### Work order
A word-for-word repeat of all the data is the goal.

### Records for processing
▼

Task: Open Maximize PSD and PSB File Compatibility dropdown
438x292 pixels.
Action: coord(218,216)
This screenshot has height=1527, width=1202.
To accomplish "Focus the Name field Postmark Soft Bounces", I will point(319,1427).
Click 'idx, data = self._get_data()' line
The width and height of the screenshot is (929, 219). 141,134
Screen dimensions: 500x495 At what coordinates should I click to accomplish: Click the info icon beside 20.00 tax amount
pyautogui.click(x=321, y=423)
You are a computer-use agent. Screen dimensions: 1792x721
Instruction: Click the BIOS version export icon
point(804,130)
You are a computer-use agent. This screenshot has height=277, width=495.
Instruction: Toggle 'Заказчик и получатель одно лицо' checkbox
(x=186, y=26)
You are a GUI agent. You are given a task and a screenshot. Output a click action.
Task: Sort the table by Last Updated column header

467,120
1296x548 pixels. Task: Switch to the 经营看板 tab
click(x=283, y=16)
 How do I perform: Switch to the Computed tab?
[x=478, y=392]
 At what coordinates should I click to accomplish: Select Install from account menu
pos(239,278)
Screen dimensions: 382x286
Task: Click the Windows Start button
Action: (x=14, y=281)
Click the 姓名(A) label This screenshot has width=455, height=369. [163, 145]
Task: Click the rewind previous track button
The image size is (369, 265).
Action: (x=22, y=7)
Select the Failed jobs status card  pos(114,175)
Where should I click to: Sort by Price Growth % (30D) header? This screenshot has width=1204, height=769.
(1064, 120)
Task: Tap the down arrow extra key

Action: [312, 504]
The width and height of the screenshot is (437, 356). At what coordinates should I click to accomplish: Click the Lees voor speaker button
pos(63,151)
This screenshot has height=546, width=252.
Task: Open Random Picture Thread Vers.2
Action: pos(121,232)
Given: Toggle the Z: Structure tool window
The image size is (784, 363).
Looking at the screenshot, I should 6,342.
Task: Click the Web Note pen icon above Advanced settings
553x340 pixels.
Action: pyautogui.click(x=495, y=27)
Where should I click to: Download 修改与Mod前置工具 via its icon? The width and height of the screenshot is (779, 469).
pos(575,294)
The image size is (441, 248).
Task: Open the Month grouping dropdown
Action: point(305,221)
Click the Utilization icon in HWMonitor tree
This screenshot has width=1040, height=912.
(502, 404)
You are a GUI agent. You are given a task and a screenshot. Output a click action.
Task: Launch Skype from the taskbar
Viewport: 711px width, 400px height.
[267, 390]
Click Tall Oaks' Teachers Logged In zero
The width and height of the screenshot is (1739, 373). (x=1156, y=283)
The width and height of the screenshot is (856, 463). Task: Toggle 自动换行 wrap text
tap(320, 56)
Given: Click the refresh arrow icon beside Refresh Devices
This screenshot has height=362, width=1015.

▲

### Exercise result
Task: Open Maximize PSD and PSB File Compatibility dropdown
438x292 pixels.
Action: coord(218,216)
This screenshot has height=1527, width=1202.
To accomplish "Focus the Name field Postmark Soft Bounces", I will point(319,1427).
Click 'idx, data = self._get_data()' line
The width and height of the screenshot is (929, 219). 141,134
Screen dimensions: 500x495 At what coordinates should I click to accomplish: Click the info icon beside 20.00 tax amount
pyautogui.click(x=321, y=423)
You are a computer-use agent. Screen dimensions: 1792x721
Instruction: Click the BIOS version export icon
point(804,130)
You are a computer-use agent. This screenshot has height=277, width=495.
Instruction: Toggle 'Заказчик и получатель одно лицо' checkbox
(x=186, y=26)
You are a GUI agent. You are given a task and a screenshot. Output a click action.
Task: Sort the table by Last Updated column header

467,120
1296x548 pixels. Task: Switch to the 经营看板 tab
click(x=283, y=16)
 How do I perform: Switch to the Computed tab?
[x=478, y=392]
 At what coordinates should I click to accomplish: Select Install from account menu
pos(239,278)
Screen dimensions: 382x286
Task: Click the Windows Start button
Action: (x=14, y=281)
Click the 姓名(A) label This screenshot has width=455, height=369. [163, 145]
Task: Click the rewind previous track button
The image size is (369, 265).
Action: (x=22, y=7)
Select the Failed jobs status card  pos(114,175)
Where should I click to: Sort by Price Growth % (30D) header? This screenshot has width=1204, height=769.
(1064, 120)
Task: Tap the down arrow extra key

Action: [312, 504]
The width and height of the screenshot is (437, 356). At what coordinates should I click to accomplish: Click the Lees voor speaker button
pos(63,151)
This screenshot has height=546, width=252.
Task: Open Random Picture Thread Vers.2
Action: pos(121,232)
Given: Toggle the Z: Structure tool window
The image size is (784, 363).
Looking at the screenshot, I should 6,342.
Task: Click the Web Note pen icon above Advanced settings
553x340 pixels.
Action: pyautogui.click(x=495, y=27)
Where should I click to: Download 修改与Mod前置工具 via its icon? The width and height of the screenshot is (779, 469).
pos(575,294)
The image size is (441, 248).
Task: Open the Month grouping dropdown
Action: point(305,221)
Click the Utilization icon in HWMonitor tree
This screenshot has width=1040, height=912.
(502, 404)
You are a GUI agent. You are given a task and a screenshot. Output a click action.
Task: Launch Skype from the taskbar
Viewport: 711px width, 400px height.
[267, 390]
Click Tall Oaks' Teachers Logged In zero
The width and height of the screenshot is (1739, 373). (x=1156, y=283)
The width and height of the screenshot is (856, 463). Task: Toggle 自动换行 wrap text
tap(320, 56)
Given: Click the refresh arrow icon beside Refresh Devices
This screenshot has height=362, width=1015.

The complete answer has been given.